» Description of the task: Repeat word for word the part of the RandomDAGGenerator documentation starting with "Generates a random" and going on through "not written out.".

» Excerpted text:
Skip to content

RandomDAGGenerator

RandomDAGGenerator

A class for the creation of random DAGs, with a potential causal interpretation.

Source code in src/generators/random_dag_generator.py
class RandomDAGGenerator:
    """
    A class for the creation of random DAGs, with a potential causal interpretation.
    """

    DEFAULT_NUM_NODES = 10
    DEFAULT_EDGE_PROB = 0.25
    DEFAULT_EDGE_WEIGHT_RANGE = (-10, 10)
    DEFAULT_EDGE_NOISE_SD_RANGE = (-2, 2)

    @classmethod
    def generate(
        cls,
        num_nodes: int = DEFAULT_NUM_NODES,
        edge_prob: float = DEFAULT_EDGE_PROB,
        edge_weight_range: tuple[float, float] = DEFAULT_EDGE_WEIGHT_RANGE,
        edge_noise_sd_range: tuple[float, float] = DEFAULT_EDGE_NOISE_SD_RANGE,
        out_path: str = None,
    ) -> dict[str, object]:
        """
        Generates a random DAG pased on the provided parameters.

        Parameters:
            num_nodes: The number of nodes in the DAG.
            edge_prob: The probability of an edge existing between any two nodes.
            edge_weight_range: The range of edge weights.
            edge_noise_sd_range: The range of edge noise standard deviations.
            out_path: The path to write the DAG to. If None, the DAG is not written out.

» Dataset rows:
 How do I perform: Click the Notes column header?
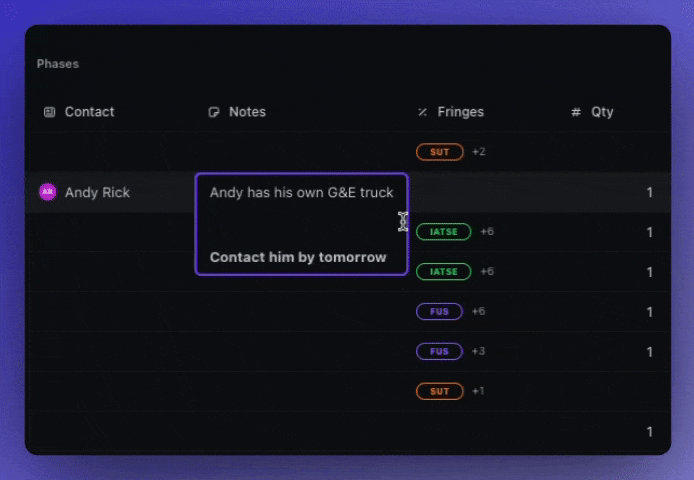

---

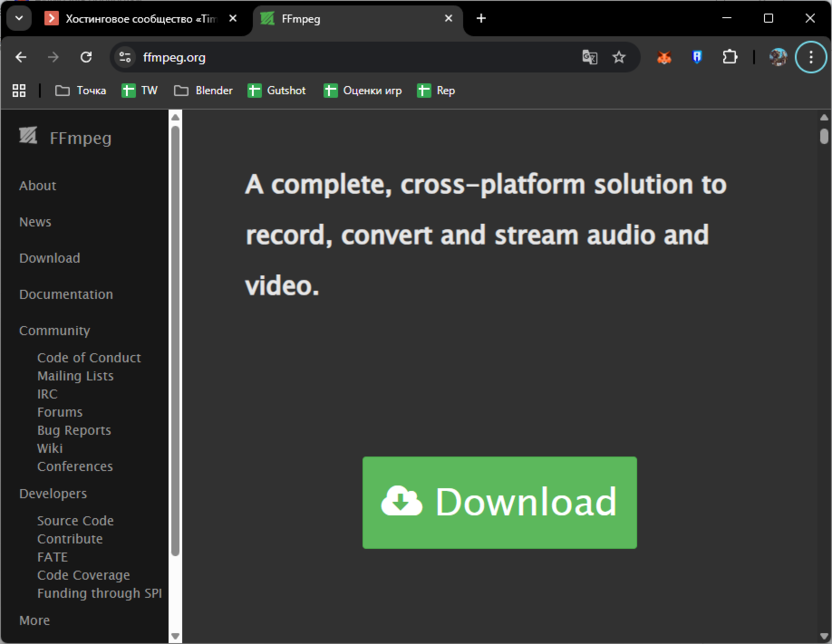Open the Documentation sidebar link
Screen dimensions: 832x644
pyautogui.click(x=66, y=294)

* * *

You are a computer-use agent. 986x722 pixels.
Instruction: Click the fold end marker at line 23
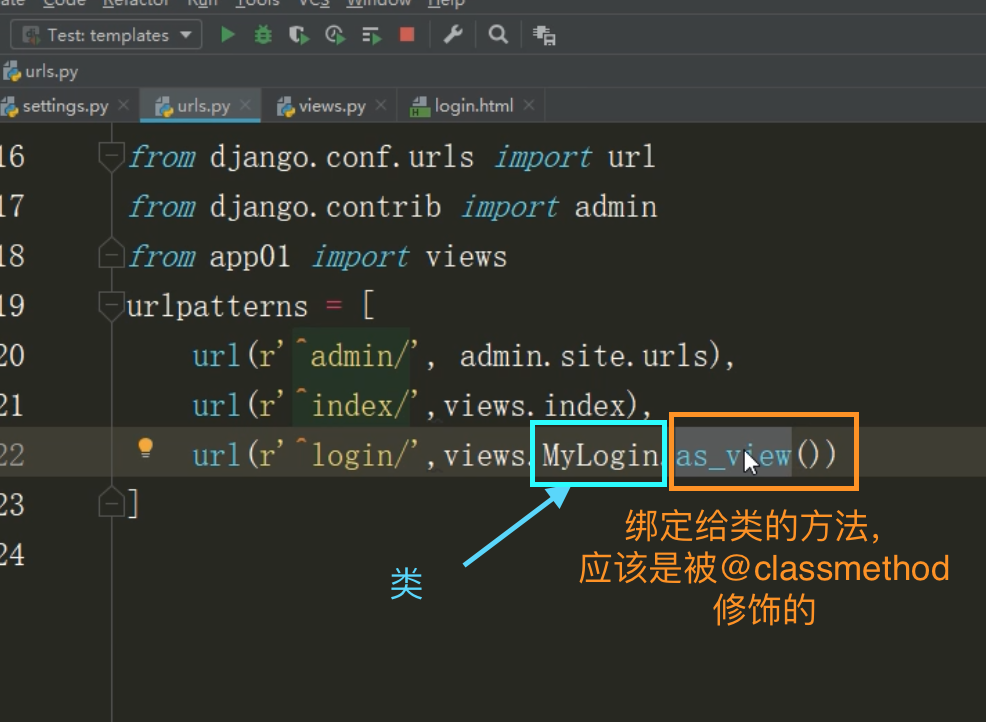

» Final result:
Generates a random DAG pased on the provided parameters.

        Parameters:
            num_nodes: The number of nodes in the DAG.
            edge_prob: The probability of an edge existing between any two nodes.
            edge_weight_range: The range of edge weights.
            edge_noise_sd_range: The range of edge noise standard deviations.
            out_path: The path to write the DAG to. If None, the DAG is not written out.